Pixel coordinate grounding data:
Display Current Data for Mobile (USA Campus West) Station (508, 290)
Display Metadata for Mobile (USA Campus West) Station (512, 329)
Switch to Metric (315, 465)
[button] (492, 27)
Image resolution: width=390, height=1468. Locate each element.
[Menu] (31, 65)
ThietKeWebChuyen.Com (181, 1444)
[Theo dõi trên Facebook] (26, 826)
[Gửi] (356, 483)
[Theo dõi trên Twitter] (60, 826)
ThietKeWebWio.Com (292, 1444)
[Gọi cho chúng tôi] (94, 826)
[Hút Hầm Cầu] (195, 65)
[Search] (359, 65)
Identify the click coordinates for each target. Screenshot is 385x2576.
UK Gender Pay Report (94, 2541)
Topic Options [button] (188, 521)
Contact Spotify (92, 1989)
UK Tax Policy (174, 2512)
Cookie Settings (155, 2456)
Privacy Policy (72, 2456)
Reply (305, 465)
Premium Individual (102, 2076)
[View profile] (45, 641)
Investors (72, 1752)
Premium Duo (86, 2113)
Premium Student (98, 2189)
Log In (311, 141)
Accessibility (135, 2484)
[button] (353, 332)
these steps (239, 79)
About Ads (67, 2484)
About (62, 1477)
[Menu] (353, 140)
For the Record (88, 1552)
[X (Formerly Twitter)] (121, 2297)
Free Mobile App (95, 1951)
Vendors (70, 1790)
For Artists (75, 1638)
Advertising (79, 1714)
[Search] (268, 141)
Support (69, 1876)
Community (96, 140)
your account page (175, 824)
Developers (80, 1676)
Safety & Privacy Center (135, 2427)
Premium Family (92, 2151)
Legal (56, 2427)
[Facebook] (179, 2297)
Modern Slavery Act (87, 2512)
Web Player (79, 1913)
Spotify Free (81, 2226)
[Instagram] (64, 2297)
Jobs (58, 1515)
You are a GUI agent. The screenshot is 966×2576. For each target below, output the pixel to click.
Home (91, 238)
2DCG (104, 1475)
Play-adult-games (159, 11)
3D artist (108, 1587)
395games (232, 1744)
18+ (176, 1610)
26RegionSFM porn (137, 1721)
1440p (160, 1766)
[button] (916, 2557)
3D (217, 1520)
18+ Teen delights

▶ _PROBLEM DESCRIPTION_
Among the lines above, return each one holding the string "click".

▶ _SOLUTION TO THE PROBLEM_
Identify the click coordinates for each target. Screenshot is 385x2576.
You are a GUI agent. The screenshot is 966×2576. For each target below, output the pixel to click.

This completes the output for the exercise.